Secondo la giuria, nonostante le smentite di Google e del subappaltatore Cognizant, queste due entità sarebbero effettivamente i datori di lavoro di un team, con ufficio ad Austin, che lavorano sull’algoritmo della piattaforma di streaming audio.

Secondo quanto sentenziato dalla giuria, infatti “In tutti i momenti rilevanti, i convenuti Cognizant e Google hanno codeterminato i termini e le condizioni essenziali di impiego dei dipendenti impiegati presso la struttura di E. Parmer Lane e sono stati datori di lavoro congiunti“.

YouTube Music e Google: solo l’ultima delle grane da risolvere per il colosso tencologico

I problemi relativi a Google rispetto ai lavoratori di YouTube Music sono iniziati lo scorso anno, con contrasti per quanto riguarda la possibilità di lavorare attraverso smart working. La società infatti, ha chiesto ai dipendenti di tornare negli uffici di Austin abbandonando il lavoro da casa: una condizione considerata inaccettabile, visto lo stipendio offerto agli stessi.
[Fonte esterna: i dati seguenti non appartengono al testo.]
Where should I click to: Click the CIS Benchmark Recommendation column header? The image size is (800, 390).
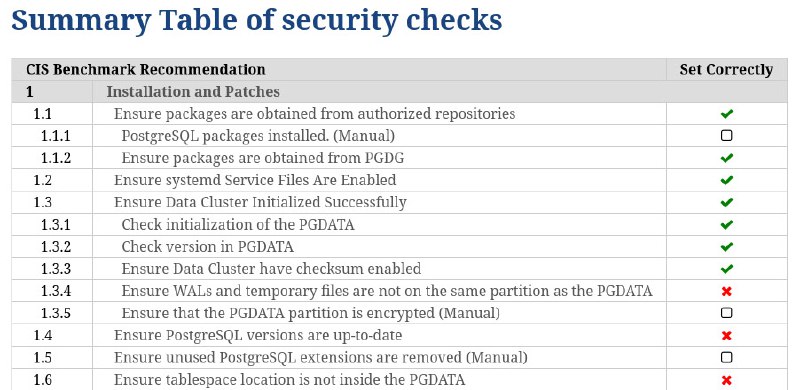pos(146,69)
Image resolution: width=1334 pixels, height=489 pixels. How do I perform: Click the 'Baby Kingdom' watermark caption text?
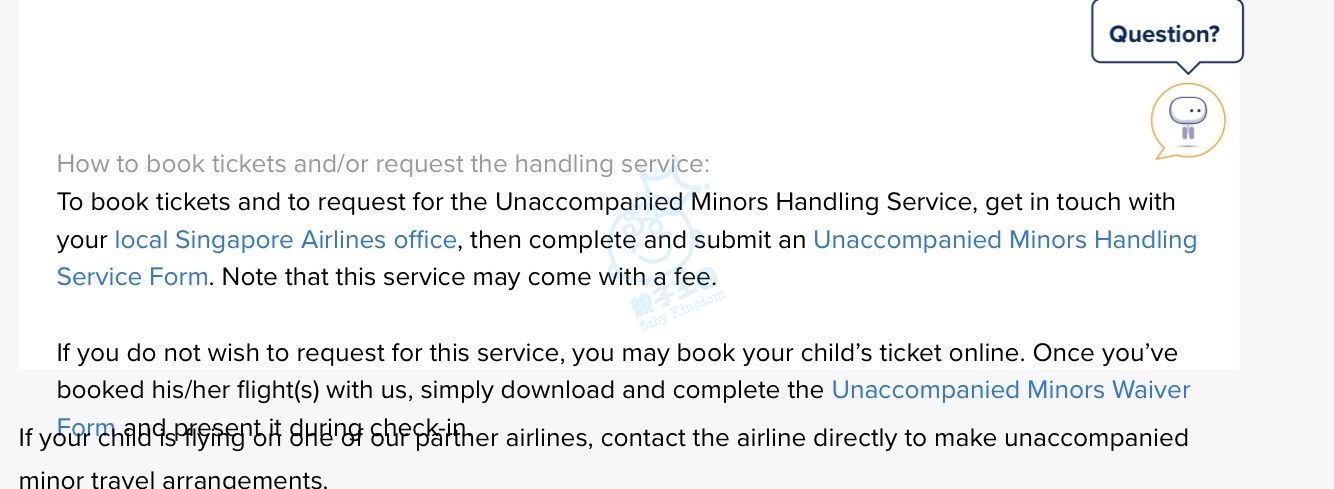click(681, 311)
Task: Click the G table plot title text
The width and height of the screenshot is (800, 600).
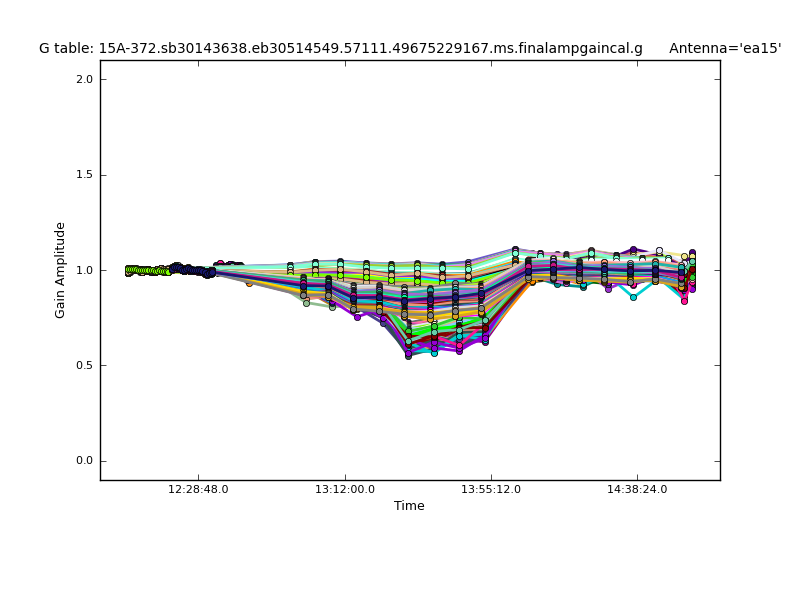Action: [x=340, y=48]
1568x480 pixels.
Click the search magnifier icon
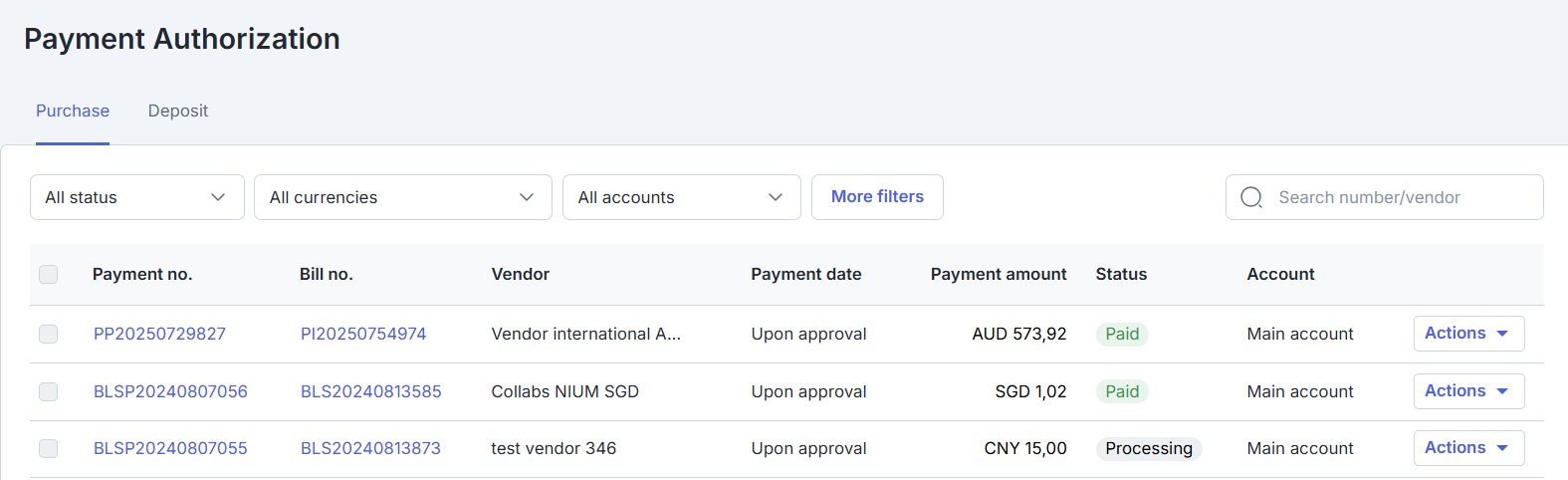pyautogui.click(x=1251, y=197)
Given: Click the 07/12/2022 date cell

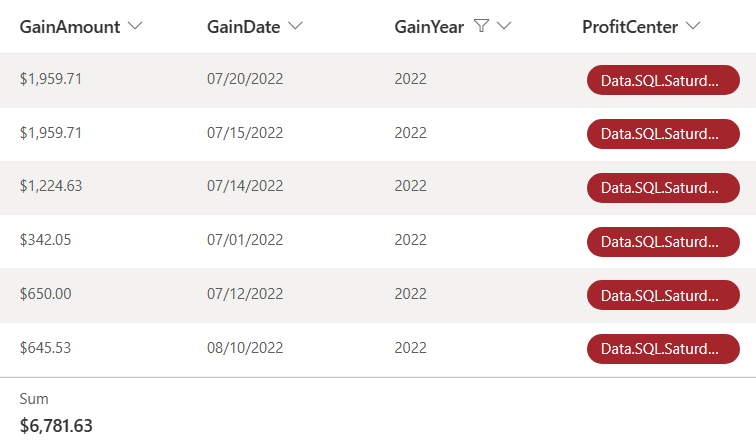Looking at the screenshot, I should coord(245,294).
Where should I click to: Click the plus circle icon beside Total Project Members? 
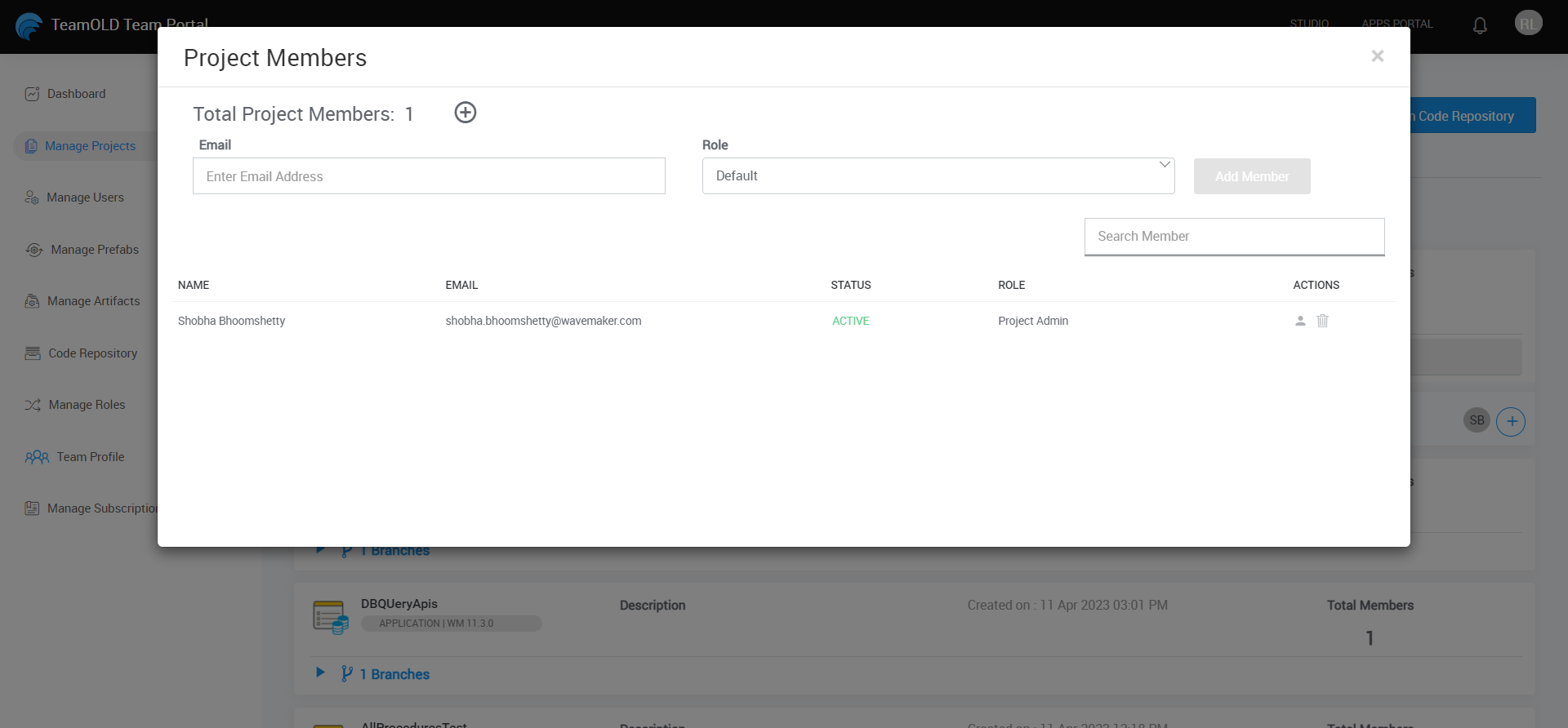pos(465,113)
Per il colosso informatico, tra l’altro, non è il primo caso di questo tipo. Già lo scorso novembre era stata emessa una sentenza simile che ha coinvolto due settori interni (la sezione Bard e quella Search), che hanno chiesto di riconoscere Google e Accenture come datori di lavoro congiunti.

Come già affermato in precedenza, per l’azienda questo è solo l’ultimo dei tanti problemi che sta affrontando in questi ultimi mesi. In tal senso, basti pensare alla questione Apple, con il tentativo di integrare il motore di ricerca Google come predefinito su iPhone (e relative grane).